### The request
Copy the listing word for word, starting at the line that contains "Image resolution: width=1023" and stopping after the line that contains "pyautogui.click(x=1092, y=45)". Leave the pictures out of your copy.

### Data listing
· · · · ·

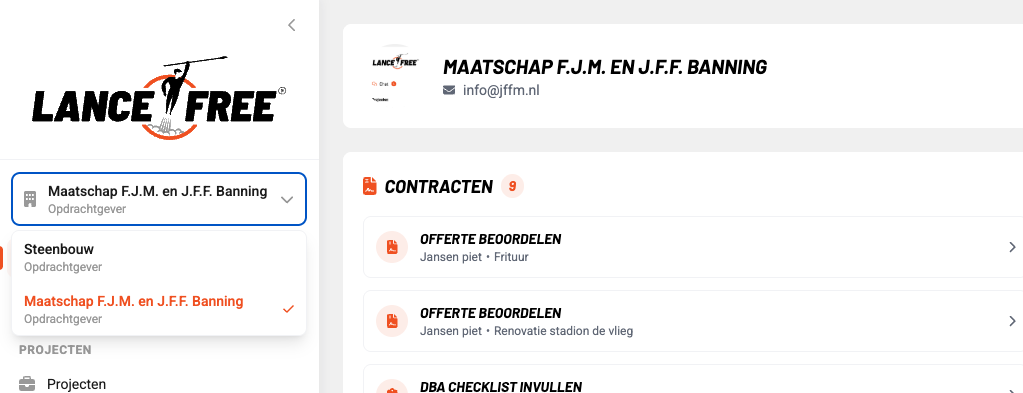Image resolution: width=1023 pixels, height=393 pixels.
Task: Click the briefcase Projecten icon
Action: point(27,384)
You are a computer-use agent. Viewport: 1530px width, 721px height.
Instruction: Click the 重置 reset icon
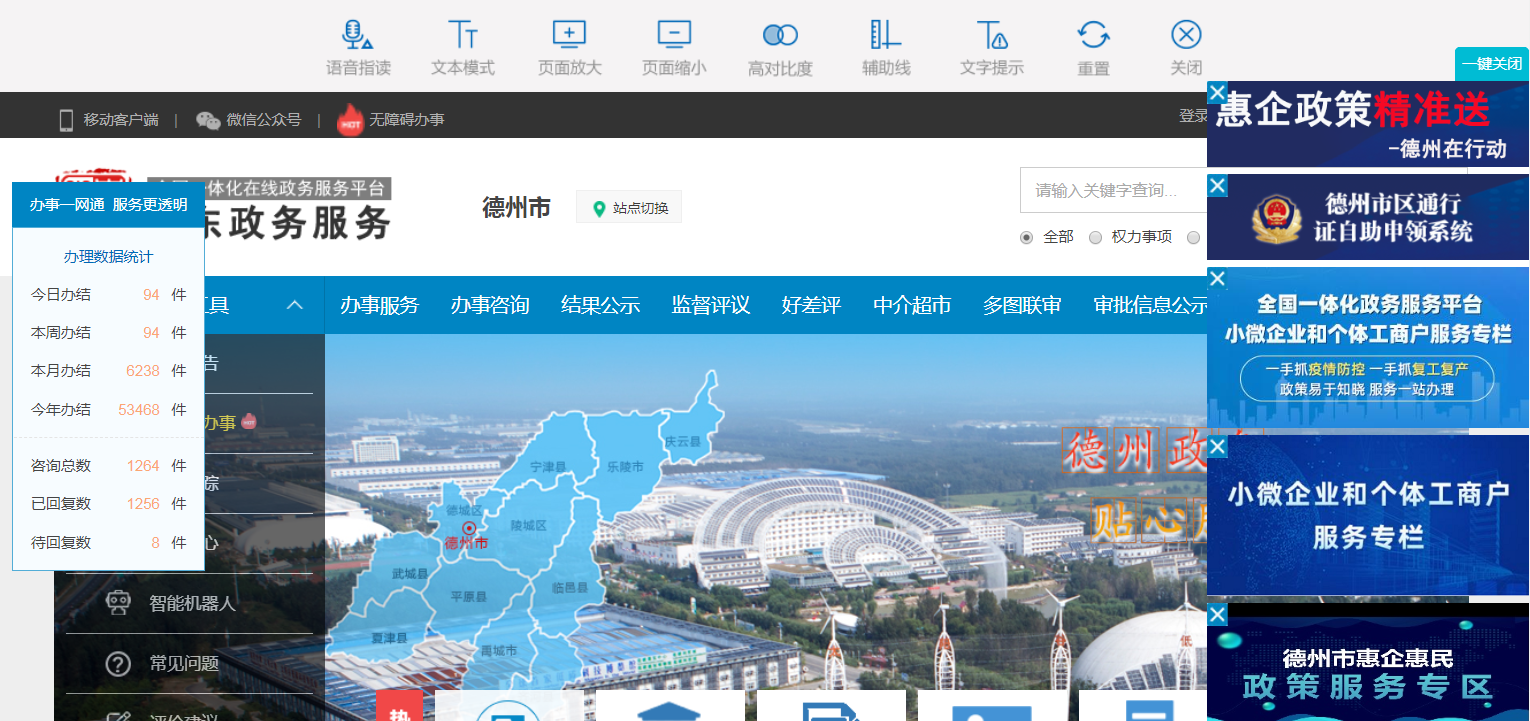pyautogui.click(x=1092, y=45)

· · · · ·

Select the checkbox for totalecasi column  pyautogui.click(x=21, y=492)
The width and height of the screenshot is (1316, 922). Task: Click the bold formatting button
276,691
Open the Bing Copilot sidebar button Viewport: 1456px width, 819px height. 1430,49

· · · · ·

### Complete response
Image resolution: width=1023 pixels, height=393 pixels.
Task: Click the briefcase Projecten icon
Action: point(27,384)
You are a computer-use agent. Viewport: 1530px width, 721px height.
Instruction: Click the 重置 reset icon
pyautogui.click(x=1092, y=45)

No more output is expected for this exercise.